Task details:
Each line below has to be set down again exactly.

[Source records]
= Beginning of Section =

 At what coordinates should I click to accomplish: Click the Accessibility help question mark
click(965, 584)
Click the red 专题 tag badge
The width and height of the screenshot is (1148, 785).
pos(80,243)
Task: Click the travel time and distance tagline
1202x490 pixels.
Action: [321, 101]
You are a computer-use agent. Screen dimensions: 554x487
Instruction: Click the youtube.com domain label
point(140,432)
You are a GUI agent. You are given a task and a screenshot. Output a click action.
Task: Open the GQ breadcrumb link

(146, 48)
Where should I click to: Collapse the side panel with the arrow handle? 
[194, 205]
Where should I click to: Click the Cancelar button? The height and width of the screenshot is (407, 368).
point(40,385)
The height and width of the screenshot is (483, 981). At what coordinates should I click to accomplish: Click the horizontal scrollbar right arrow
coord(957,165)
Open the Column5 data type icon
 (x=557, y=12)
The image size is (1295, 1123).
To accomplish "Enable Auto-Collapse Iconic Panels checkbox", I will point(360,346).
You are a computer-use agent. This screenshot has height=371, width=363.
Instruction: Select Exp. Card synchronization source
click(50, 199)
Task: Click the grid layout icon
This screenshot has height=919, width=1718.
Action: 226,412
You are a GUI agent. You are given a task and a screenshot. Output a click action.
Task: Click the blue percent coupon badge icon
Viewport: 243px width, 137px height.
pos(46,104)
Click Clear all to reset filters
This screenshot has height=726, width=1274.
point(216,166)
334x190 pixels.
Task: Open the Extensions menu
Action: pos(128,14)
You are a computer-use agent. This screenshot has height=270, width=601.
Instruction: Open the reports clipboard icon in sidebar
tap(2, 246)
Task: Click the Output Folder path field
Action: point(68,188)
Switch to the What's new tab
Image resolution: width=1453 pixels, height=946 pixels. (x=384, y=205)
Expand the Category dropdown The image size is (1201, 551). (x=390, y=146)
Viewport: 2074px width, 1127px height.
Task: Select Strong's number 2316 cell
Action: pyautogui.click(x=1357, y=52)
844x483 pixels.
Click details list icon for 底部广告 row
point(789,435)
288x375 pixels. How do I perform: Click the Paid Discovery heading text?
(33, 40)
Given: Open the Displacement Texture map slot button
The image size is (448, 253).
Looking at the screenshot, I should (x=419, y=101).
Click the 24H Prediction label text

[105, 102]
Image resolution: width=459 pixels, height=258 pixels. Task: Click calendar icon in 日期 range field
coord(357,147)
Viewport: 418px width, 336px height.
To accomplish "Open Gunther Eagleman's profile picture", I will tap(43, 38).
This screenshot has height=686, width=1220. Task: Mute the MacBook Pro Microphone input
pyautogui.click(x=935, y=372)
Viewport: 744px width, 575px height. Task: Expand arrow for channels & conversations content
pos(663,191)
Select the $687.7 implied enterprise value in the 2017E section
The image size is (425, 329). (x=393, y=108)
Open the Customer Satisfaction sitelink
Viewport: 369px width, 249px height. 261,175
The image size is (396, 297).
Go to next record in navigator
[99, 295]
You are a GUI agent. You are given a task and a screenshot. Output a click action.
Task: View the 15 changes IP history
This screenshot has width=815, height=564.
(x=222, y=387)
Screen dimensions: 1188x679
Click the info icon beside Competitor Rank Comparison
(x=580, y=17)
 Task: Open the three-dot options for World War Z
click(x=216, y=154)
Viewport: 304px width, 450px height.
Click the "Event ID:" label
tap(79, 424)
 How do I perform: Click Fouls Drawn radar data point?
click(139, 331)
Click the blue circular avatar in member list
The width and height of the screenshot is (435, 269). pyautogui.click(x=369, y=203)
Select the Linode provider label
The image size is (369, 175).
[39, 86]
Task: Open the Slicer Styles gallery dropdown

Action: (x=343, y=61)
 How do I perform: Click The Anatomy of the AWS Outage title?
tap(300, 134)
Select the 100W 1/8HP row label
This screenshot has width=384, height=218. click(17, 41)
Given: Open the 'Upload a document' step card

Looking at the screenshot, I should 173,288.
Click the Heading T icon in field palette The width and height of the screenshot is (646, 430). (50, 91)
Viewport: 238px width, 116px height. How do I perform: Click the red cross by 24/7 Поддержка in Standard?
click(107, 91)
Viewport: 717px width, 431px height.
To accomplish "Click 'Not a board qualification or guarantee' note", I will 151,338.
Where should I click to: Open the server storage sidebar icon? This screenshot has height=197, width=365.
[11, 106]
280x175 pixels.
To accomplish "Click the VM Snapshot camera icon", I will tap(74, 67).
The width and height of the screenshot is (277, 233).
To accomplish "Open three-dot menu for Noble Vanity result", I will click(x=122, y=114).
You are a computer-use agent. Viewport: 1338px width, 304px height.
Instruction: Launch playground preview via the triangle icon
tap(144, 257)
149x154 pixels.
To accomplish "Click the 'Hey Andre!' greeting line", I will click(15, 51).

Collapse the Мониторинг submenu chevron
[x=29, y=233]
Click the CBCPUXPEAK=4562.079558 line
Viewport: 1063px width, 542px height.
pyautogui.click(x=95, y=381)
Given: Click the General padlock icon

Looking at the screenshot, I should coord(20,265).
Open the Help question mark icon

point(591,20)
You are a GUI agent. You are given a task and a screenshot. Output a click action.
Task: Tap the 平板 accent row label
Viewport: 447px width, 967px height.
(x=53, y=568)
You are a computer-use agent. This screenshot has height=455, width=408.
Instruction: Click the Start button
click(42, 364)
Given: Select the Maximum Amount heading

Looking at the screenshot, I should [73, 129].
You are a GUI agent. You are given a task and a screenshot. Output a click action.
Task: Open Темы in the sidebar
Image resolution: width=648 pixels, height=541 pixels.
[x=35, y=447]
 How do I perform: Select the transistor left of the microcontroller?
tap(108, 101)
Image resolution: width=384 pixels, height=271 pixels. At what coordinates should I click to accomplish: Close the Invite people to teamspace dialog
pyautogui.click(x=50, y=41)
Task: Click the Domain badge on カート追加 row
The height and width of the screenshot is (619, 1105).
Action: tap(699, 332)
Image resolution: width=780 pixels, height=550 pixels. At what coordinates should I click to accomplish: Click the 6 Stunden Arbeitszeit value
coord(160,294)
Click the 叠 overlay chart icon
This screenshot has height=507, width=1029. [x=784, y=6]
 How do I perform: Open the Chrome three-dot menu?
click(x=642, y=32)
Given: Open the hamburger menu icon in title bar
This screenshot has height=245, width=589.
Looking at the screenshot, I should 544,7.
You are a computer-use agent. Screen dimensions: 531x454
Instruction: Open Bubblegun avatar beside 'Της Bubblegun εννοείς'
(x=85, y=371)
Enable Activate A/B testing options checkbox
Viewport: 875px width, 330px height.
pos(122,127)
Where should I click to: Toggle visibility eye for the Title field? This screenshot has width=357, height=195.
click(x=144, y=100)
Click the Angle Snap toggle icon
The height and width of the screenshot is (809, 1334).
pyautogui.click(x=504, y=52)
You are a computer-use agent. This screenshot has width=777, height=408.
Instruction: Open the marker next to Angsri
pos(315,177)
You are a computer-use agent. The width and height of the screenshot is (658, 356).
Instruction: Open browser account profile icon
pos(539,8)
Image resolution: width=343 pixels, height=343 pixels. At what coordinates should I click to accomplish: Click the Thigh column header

= End of Section =

Output of the task:
 At what coordinates should I click to accomplish: Click the Accessibility help question mark
click(965, 584)
Click the red 专题 tag badge
The width and height of the screenshot is (1148, 785).
pos(80,243)
Task: Click the travel time and distance tagline
1202x490 pixels.
Action: [321, 101]
You are a computer-use agent. Screen dimensions: 554x487
Instruction: Click the youtube.com domain label
point(140,432)
You are a GUI agent. You are given a task and a screenshot. Output a click action.
Task: Open the GQ breadcrumb link

(146, 48)
Where should I click to: Collapse the side panel with the arrow handle? 
[194, 205]
Where should I click to: Click the Cancelar button? The height and width of the screenshot is (407, 368).
point(40,385)
The height and width of the screenshot is (483, 981). At what coordinates should I click to accomplish: Click the horizontal scrollbar right arrow
coord(957,165)
Open the Column5 data type icon
 (x=557, y=12)
The image size is (1295, 1123).
To accomplish "Enable Auto-Collapse Iconic Panels checkbox", I will point(360,346).
You are a computer-use agent. This screenshot has height=371, width=363.
Instruction: Select Exp. Card synchronization source
click(50, 199)
Task: Click the grid layout icon
This screenshot has height=919, width=1718.
Action: 226,412
You are a GUI agent. You are given a task and a screenshot. Output a click action.
Task: Click the blue percent coupon badge icon
Viewport: 243px width, 137px height.
pos(46,104)
Click Clear all to reset filters
This screenshot has height=726, width=1274.
point(216,166)
334x190 pixels.
Task: Open the Extensions menu
Action: pos(128,14)
You are a computer-use agent. This screenshot has height=270, width=601.
Instruction: Open the reports clipboard icon in sidebar
tap(2, 246)
Task: Click the Output Folder path field
Action: point(68,188)
Switch to the What's new tab
Image resolution: width=1453 pixels, height=946 pixels. (x=384, y=205)
Expand the Category dropdown The image size is (1201, 551). (x=390, y=146)
Viewport: 2074px width, 1127px height.
Task: Select Strong's number 2316 cell
Action: pyautogui.click(x=1357, y=52)
844x483 pixels.
Click details list icon for 底部广告 row
point(789,435)
288x375 pixels. How do I perform: Click the Paid Discovery heading text?
(33, 40)
Given: Open the Displacement Texture map slot button
The image size is (448, 253).
Looking at the screenshot, I should (x=419, y=101).
Click the 24H Prediction label text

[105, 102]
Image resolution: width=459 pixels, height=258 pixels. Task: Click calendar icon in 日期 range field
coord(357,147)
Viewport: 418px width, 336px height.
To accomplish "Open Gunther Eagleman's profile picture", I will tap(43, 38).
This screenshot has height=686, width=1220. Task: Mute the MacBook Pro Microphone input
pyautogui.click(x=935, y=372)
Viewport: 744px width, 575px height. Task: Expand arrow for channels & conversations content
pos(663,191)
Select the $687.7 implied enterprise value in the 2017E section
The image size is (425, 329). (x=393, y=108)
Open the Customer Satisfaction sitelink
Viewport: 369px width, 249px height. 261,175
The image size is (396, 297).
Go to next record in navigator
[99, 295]
You are a GUI agent. You are given a task and a screenshot. Output a click action.
Task: View the 15 changes IP history
This screenshot has width=815, height=564.
(x=222, y=387)
Screen dimensions: 1188x679
Click the info icon beside Competitor Rank Comparison
(x=580, y=17)
 Task: Open the three-dot options for World War Z
click(x=216, y=154)
Viewport: 304px width, 450px height.
Click the "Event ID:" label
tap(79, 424)
 How do I perform: Click Fouls Drawn radar data point?
click(139, 331)
Click the blue circular avatar in member list
The width and height of the screenshot is (435, 269). pyautogui.click(x=369, y=203)
Select the Linode provider label
The image size is (369, 175).
[39, 86]
Task: Open the Slicer Styles gallery dropdown

Action: (x=343, y=61)
 How do I perform: Click The Anatomy of the AWS Outage title?
tap(300, 134)
Select the 100W 1/8HP row label
This screenshot has width=384, height=218. click(17, 41)
Given: Open the 'Upload a document' step card

Looking at the screenshot, I should 173,288.
Click the Heading T icon in field palette The width and height of the screenshot is (646, 430). (50, 91)
Viewport: 238px width, 116px height. How do I perform: Click the red cross by 24/7 Поддержка in Standard?
click(107, 91)
Viewport: 717px width, 431px height.
To accomplish "Click 'Not a board qualification or guarantee' note", I will 151,338.
Where should I click to: Open the server storage sidebar icon? This screenshot has height=197, width=365.
[11, 106]
280x175 pixels.
To accomplish "Click the VM Snapshot camera icon", I will tap(74, 67).
The width and height of the screenshot is (277, 233).
To accomplish "Open three-dot menu for Noble Vanity result", I will click(x=122, y=114).
You are a computer-use agent. Viewport: 1338px width, 304px height.
Instruction: Launch playground preview via the triangle icon
tap(144, 257)
149x154 pixels.
To accomplish "Click the 'Hey Andre!' greeting line", I will click(15, 51).

Collapse the Мониторинг submenu chevron
[x=29, y=233]
Click the CBCPUXPEAK=4562.079558 line
Viewport: 1063px width, 542px height.
pyautogui.click(x=95, y=381)
Given: Click the General padlock icon

Looking at the screenshot, I should coord(20,265).
Open the Help question mark icon

point(591,20)
You are a GUI agent. You are given a task and a screenshot. Output a click action.
Task: Tap the 平板 accent row label
Viewport: 447px width, 967px height.
(x=53, y=568)
You are a computer-use agent. This screenshot has height=455, width=408.
Instruction: Click the Start button
click(42, 364)
Given: Select the Maximum Amount heading

Looking at the screenshot, I should [73, 129].
You are a GUI agent. You are given a task and a screenshot. Output a click action.
Task: Open Темы in the sidebar
Image resolution: width=648 pixels, height=541 pixels.
[x=35, y=447]
 How do I perform: Select the transistor left of the microcontroller?
tap(108, 101)
Image resolution: width=384 pixels, height=271 pixels. At what coordinates should I click to accomplish: Close the Invite people to teamspace dialog
pyautogui.click(x=50, y=41)
Task: Click the Domain badge on カート追加 row
The height and width of the screenshot is (619, 1105).
Action: tap(699, 332)
Image resolution: width=780 pixels, height=550 pixels. At what coordinates should I click to accomplish: Click the 6 Stunden Arbeitszeit value
coord(160,294)
Click the 叠 overlay chart icon
This screenshot has height=507, width=1029. [x=784, y=6]
 How do I perform: Open the Chrome three-dot menu?
click(x=642, y=32)
Given: Open the hamburger menu icon in title bar
This screenshot has height=245, width=589.
Looking at the screenshot, I should 544,7.
You are a computer-use agent. Screen dimensions: 531x454
Instruction: Open Bubblegun avatar beside 'Της Bubblegun εννοείς'
(x=85, y=371)
Enable Activate A/B testing options checkbox
Viewport: 875px width, 330px height.
pos(122,127)
Where should I click to: Toggle visibility eye for the Title field? This screenshot has width=357, height=195.
click(x=144, y=100)
Click the Angle Snap toggle icon
The height and width of the screenshot is (809, 1334).
pyautogui.click(x=504, y=52)
You are a computer-use agent. This screenshot has width=777, height=408.
Instruction: Open the marker next to Angsri
pos(315,177)
You are a computer-use agent. The width and height of the screenshot is (658, 356).
Instruction: Open browser account profile icon
pos(539,8)
Image resolution: width=343 pixels, height=343 pixels. At what coordinates should I click to accomplish: Click the Thigh column header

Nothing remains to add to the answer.